Conifer Financial Services is one of the world's leading independent fund administrators. It has more than 200 clients representing more than USD110 billion of combined assets under administration (AuA) and has a strong footprint in both the US and Asia (Singapore) following its successful merger with Vastardis Capital in 2014.
Speaking with Hedgeweek, Jack McDonald (pictured), President and CEO of Conifer Financial Services, says he is not surprised by the recent acquisition activity in the industry. In his view, fund administration is, in many regards, a scale game and consolidation will continue over the near term.
"While bigger isn't necessarily better, scale does matter. In addition to the challenges faced with increased client/investor demands and ongoing fee pressures, there are rising regulatory and compliance pressures, for example, that we as a service provider need to be prepared for. Investors are asking more from their managers who, in turn, are asking more from us."
With respect to consolidation in the fund administration arena, McDonald sees three key trends emerging with respect to the acquirers. Firstly, there are mergers between peers, similar to Conifer's merger with Vastardis Capital in 2014. Examples can be where two firms come together to leverage the strengths of each organisation and add more scale to the overall operation. Secondly, there are the larger consolidators, such as SS&C and Mitsubishi. Thirdly, McDonald expects new types of acquirers will enter the marketplace. For example, while investment banks have largely exited the fund administration business, custodial banks, insurance companies and other types of asset servicers will likely increase their participation. Cross-selling integrated, higher margin and value added services to a broad universe of asset managers has the potential to augment the slower growing traditional custody and clearing operations.
The custodial trend for acquiring fund administrators is being driven by MUFG Investor Services among others, the global asset servicing group of Mitsubishi UFJ Financial Group. Its latest acquisition, announced on 3 May 2016, was Capital Analytics, the private equity administration business of Neuberger Berman Group.

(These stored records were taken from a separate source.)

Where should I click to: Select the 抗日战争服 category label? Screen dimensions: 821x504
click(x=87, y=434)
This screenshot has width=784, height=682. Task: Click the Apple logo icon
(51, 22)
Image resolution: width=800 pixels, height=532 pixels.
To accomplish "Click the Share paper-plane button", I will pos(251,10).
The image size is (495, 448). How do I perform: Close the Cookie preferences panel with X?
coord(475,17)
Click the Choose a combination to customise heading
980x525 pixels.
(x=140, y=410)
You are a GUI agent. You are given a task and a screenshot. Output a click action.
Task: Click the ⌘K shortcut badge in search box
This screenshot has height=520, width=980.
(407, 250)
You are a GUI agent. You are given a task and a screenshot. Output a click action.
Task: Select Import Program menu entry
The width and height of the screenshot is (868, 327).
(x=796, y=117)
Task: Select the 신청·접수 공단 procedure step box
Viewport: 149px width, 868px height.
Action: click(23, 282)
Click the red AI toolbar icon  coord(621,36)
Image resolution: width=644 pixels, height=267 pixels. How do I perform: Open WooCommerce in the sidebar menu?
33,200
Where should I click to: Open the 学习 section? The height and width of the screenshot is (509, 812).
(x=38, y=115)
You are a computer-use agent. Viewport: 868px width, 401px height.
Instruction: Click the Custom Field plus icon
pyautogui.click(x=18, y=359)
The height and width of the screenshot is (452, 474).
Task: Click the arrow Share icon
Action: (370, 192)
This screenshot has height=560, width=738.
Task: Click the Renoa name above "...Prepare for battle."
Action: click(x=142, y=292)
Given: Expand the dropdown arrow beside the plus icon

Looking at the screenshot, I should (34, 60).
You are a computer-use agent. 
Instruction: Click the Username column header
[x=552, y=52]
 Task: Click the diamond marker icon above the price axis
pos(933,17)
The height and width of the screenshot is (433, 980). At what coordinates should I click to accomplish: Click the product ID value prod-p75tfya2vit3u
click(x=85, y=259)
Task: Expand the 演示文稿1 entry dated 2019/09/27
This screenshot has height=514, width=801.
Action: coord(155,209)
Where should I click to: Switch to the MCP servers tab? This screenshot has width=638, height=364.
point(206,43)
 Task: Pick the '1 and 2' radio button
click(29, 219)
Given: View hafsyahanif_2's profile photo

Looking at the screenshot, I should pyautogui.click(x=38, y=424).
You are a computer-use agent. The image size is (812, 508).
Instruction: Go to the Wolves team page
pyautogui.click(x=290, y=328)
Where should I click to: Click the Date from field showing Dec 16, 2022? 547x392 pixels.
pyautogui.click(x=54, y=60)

McDonald thinks that custodial banks will play a larger role in the next wave of consolidation in part because they recognise that they haven't invested as much in their performance reporting and analytics businesses to satisfy the marketplace demands. Traditional `books and records fund administration' platforms were originally built through the lens of a custodian, says McDonald, "because many of their institutional clients engaged them for integrated custody and accounting whereas independent fund administrators built their reporting platforms through the lens of servicing accounting and delivering insight into performance trends required by investment managers and investors. There is a big difference."
As asset owners increase their allocations to alternative managers, independent fund administrators are gaining market share. "We are seeing a definite shift in the market with large asset allocators needing more in the way of analytics and performance reporting than banks have historically provided. I expect Conifer and others to be beneficiaries of this trend."
There is a good argument to suggest that custodial banks are more inclined than investment banks to invest in and provide administration services because asset servicing lies at the heart of their business model. Prime brokerage, by contrast, is capital intensive and leans on the balance sheet of investment banks, particularly with respect to Basel III constraints. When investment banks have a need to sell assets and strengthen their balance sheet to raise assets, the fund administration business is often a likely candidate because broadly speaking it is not thought of as a core asset.
Because hedge funds (and other alternatives managers) have traditionally utilised non-custodian fund administrators, there is an opportunity to convert some of these managers to the custodians, provided they have the requisite service and technology to satisfy their needs; often, acquiring another administration will be the most efficient investment to make.
MUFJ Investor Services have proved to be active acquirers but it remains to be seen if the likes of State Street, BNY Mellon, Northern Trust, etc, will step up their acquisitions in the hedge fund administration space.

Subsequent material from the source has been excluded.